NASA's Lucy spacecraft has revealed that the asteroid Donaldjohanson is a wobbling, peanut-shaped relic, an elongated body that scientists say was born from a violent collision and slowly reshaped over billions of years in the main asteroid belt.
A close look at an old survivor
Lucy captured detailed views of Donaldjohanson during a flyby, showing a strikingly irregular object with two lobes joined at a narrow neck. The distinctive shape suggests a complex history rather than a simple, intact chunk of rock, making the asteroid a valuable record of processes that shaped the early Solar System.
Born from a collision
The asteroid appears to be a fragment produced when a larger parent body was shattered long ago. Over time, gentle forces and its own rotation gradually molded the debris into the elongated form seen today, complete with a slow wobble in its spin.
- Donaldjohanson shows a two-lobed, peanut-like structure.
- It likely formed from the breakup of a larger asteroid.
- Slow reshaping and rotation produced its elongated profile.
- The flyby served as a rehearsal for Lucy's main mission.
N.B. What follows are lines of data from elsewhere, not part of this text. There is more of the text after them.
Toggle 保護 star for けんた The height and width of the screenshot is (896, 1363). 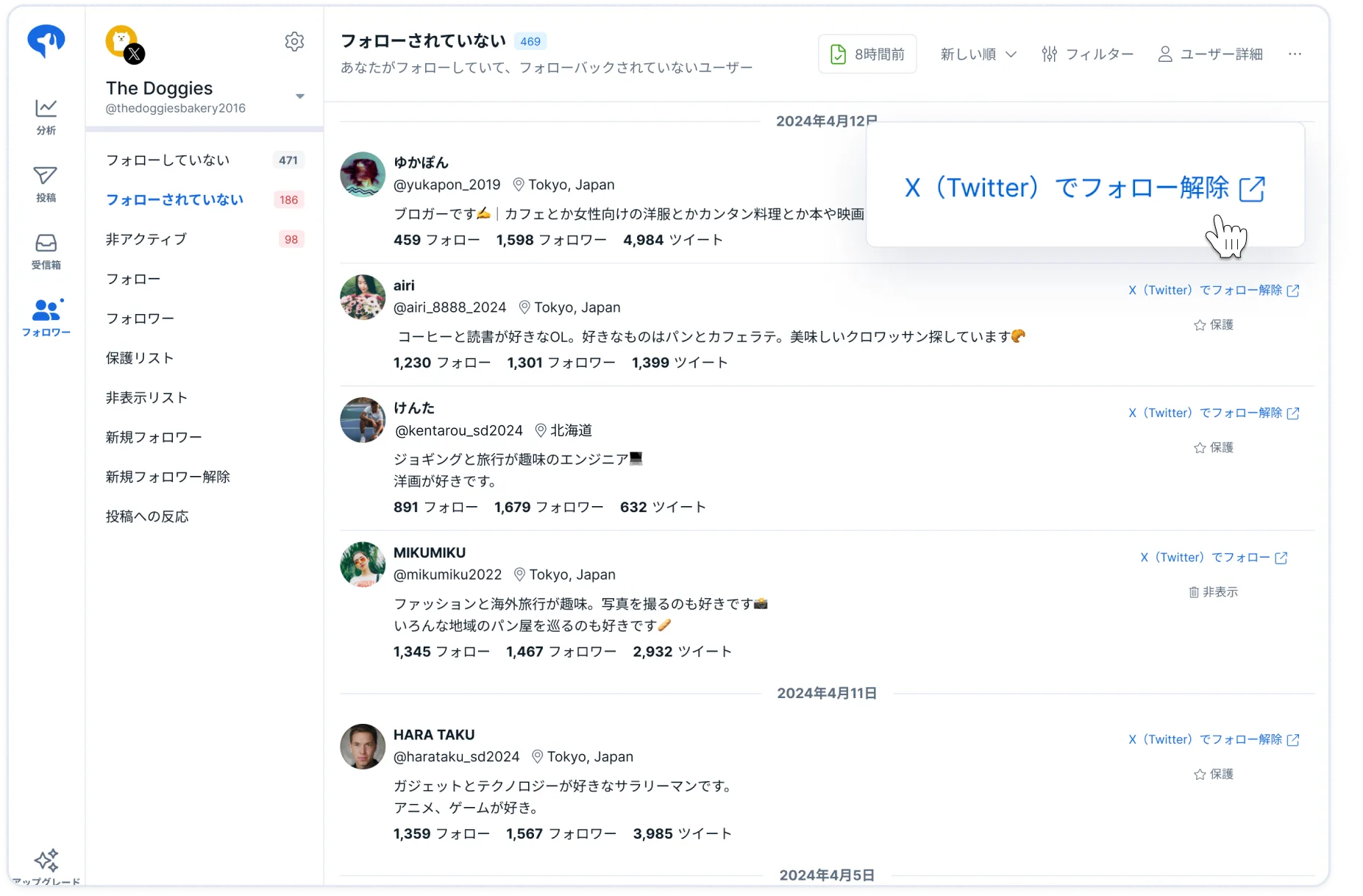[1213, 447]
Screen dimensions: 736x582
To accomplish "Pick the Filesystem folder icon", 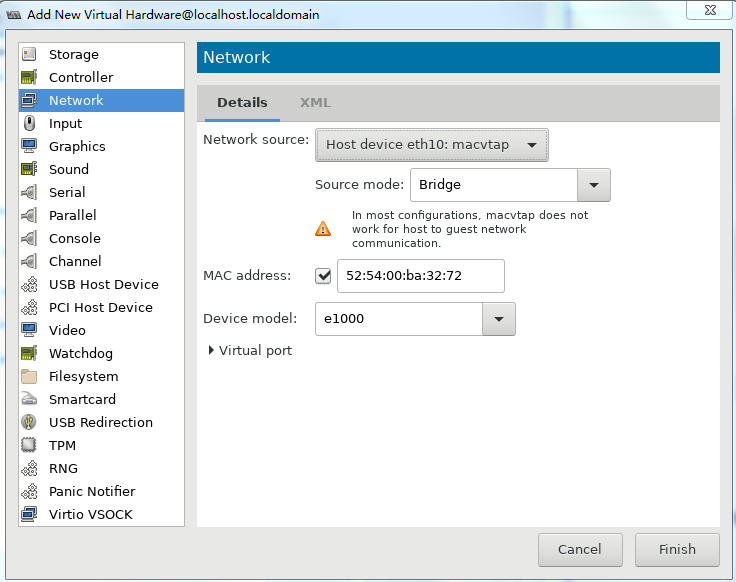I will (29, 376).
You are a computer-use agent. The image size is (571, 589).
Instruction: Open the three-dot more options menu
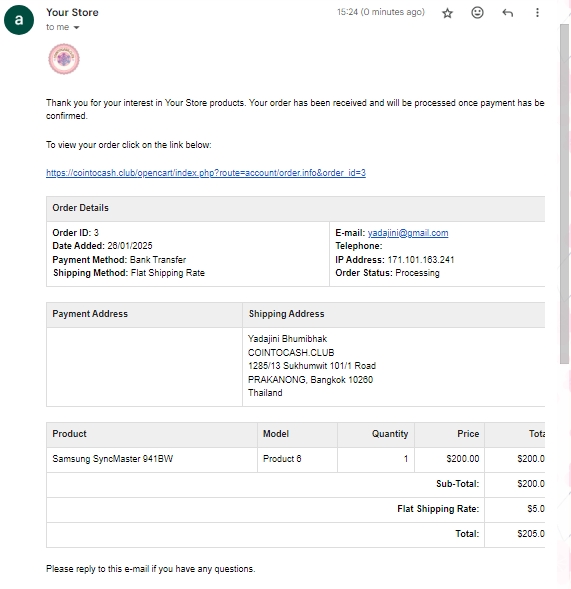[x=537, y=13]
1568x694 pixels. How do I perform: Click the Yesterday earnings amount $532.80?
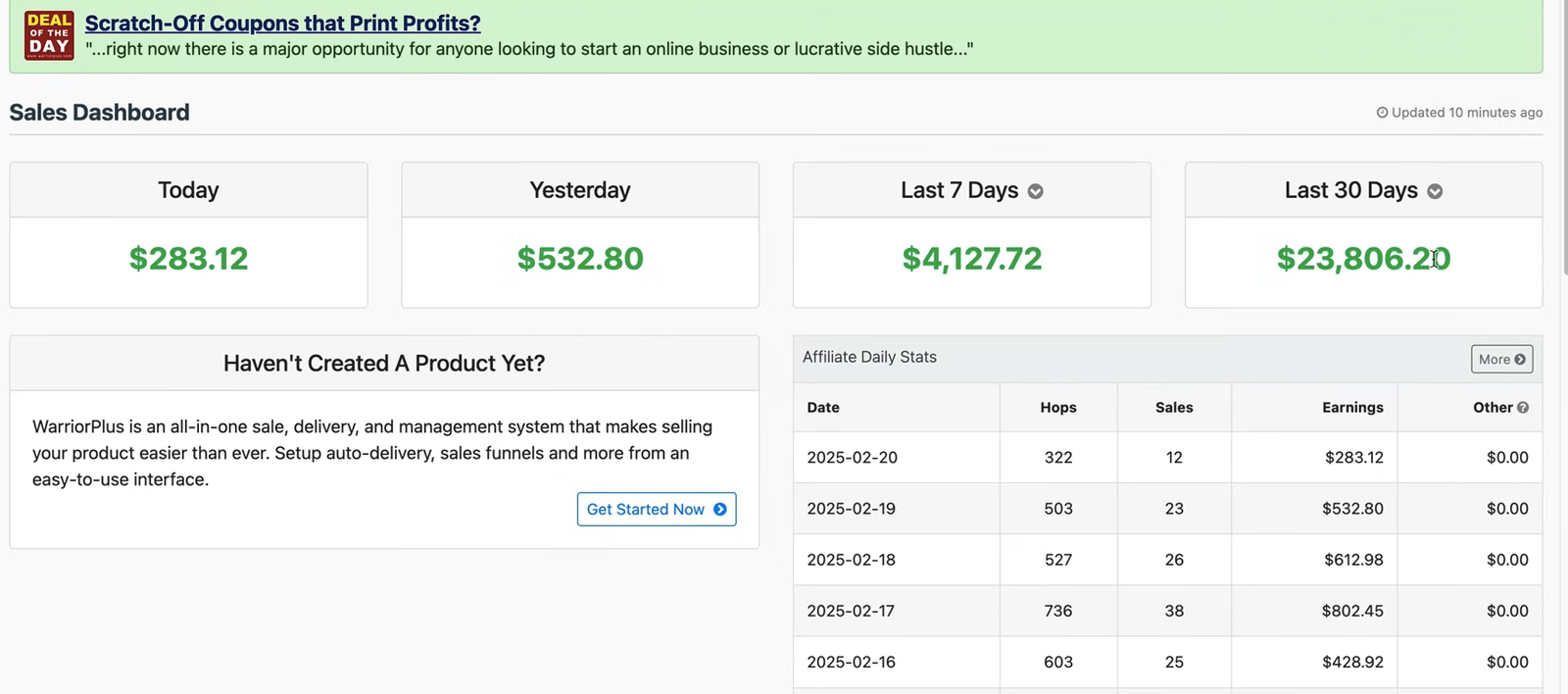(x=580, y=259)
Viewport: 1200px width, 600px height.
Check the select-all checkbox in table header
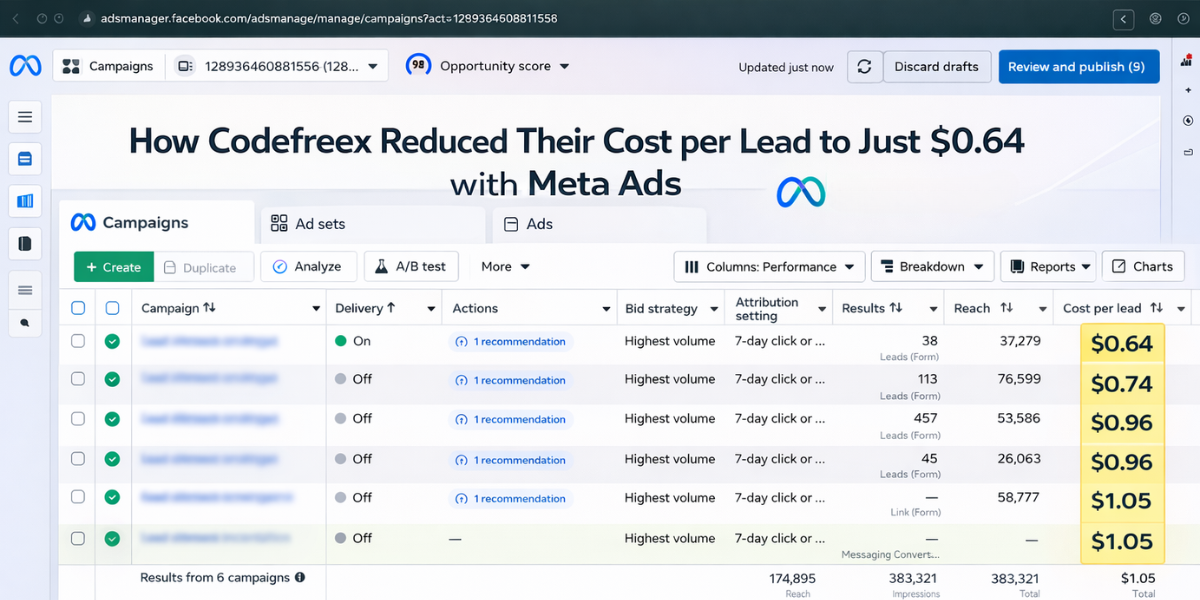[78, 308]
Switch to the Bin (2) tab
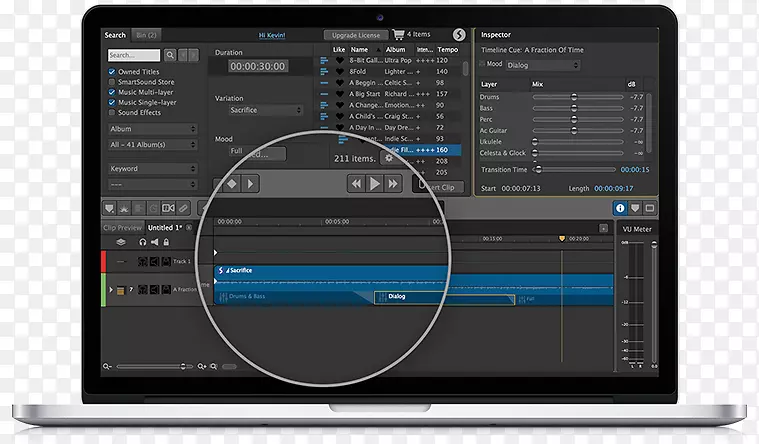The width and height of the screenshot is (759, 444). 147,35
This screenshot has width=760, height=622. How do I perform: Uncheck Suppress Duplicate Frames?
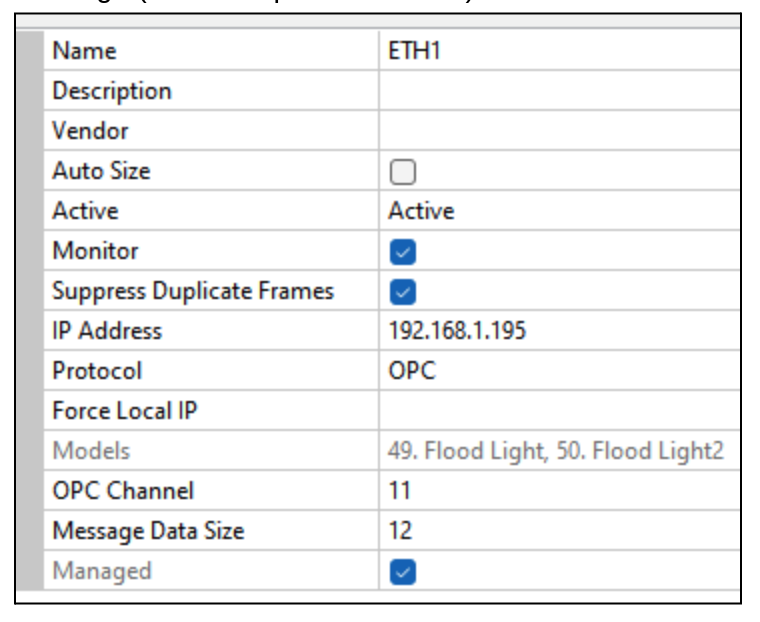[x=402, y=292]
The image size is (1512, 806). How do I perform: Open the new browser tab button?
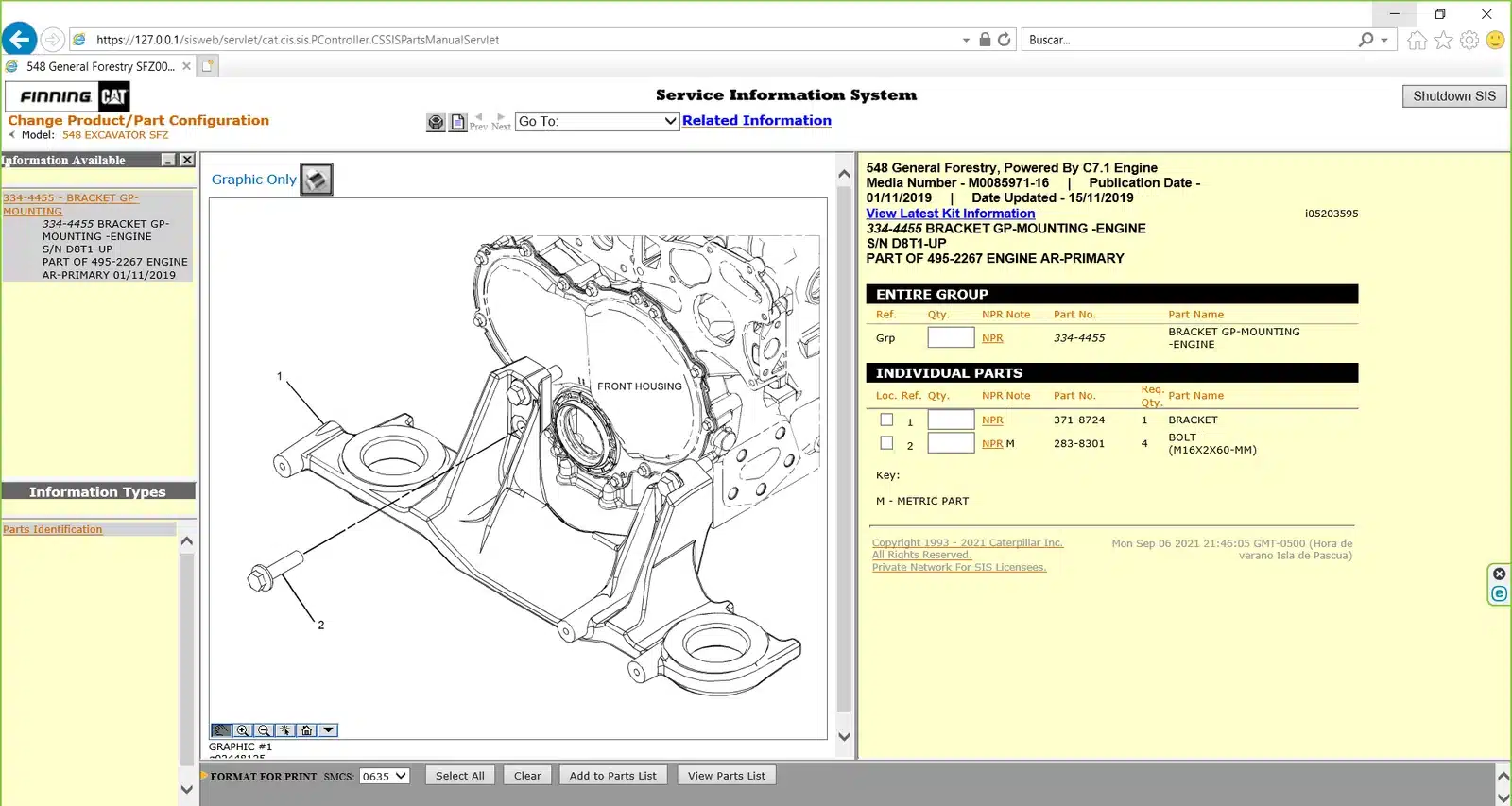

Why Lucy is visiting asteroids
Lucy's primary targets are the Trojan asteroids that share Jupiter's orbit, thought to be pristine leftovers from the era when the planets formed. Encounters with main-belt objects like Donaldjohanson let the mission test its instruments and add to the growing catalog of small-body shapes and histories.
Fossils of the early Solar System
Asteroids preserve material that has changed little since planets first assembled, making them time capsules for researchers. By studying how bodies like Donaldjohanson formed and evolved, scientists can piece together the collisions and gentle sculpting that shaped the belt over billions of years.
What the flyby adds
The encounter demonstrates Lucy's ability to image small, fast-moving targets in detail and returns a fresh example of the surprising diversity among asteroids. Each new shape and structure helps refine models of how such objects break apart and reassemble.
- The mission builds a library of asteroid shapes and histories.
- Findings inform models of collisions in the asteroid belt.
- The flyby prepares Lucy for its Trojan asteroid encounters.
Turning a brief encounter into data
Flybys are demanding because the spacecraft sweeps past its target at high speed, giving instruments only a narrow window to capture images and measurements. To make the most of it, Lucy's cameras track the asteroid as the craft races by, building up detailed views of its shape, surface, and rotation. Engineers use encounters like this one to fine-tune pointing and timing, lessons that will pay off when the mission reaches the more scientifically prized Trojan asteroids further along its route.
Lucy will continue its long journey toward Jupiter's orbit, where its most anticipated science awaits at the Trojans. But the study of Donaldjohanson already shows how much a single, well-timed flyby can reveal, turning a distant point of light into a detailed portrait of an ancient, battered survivor from the dawn of the Solar System.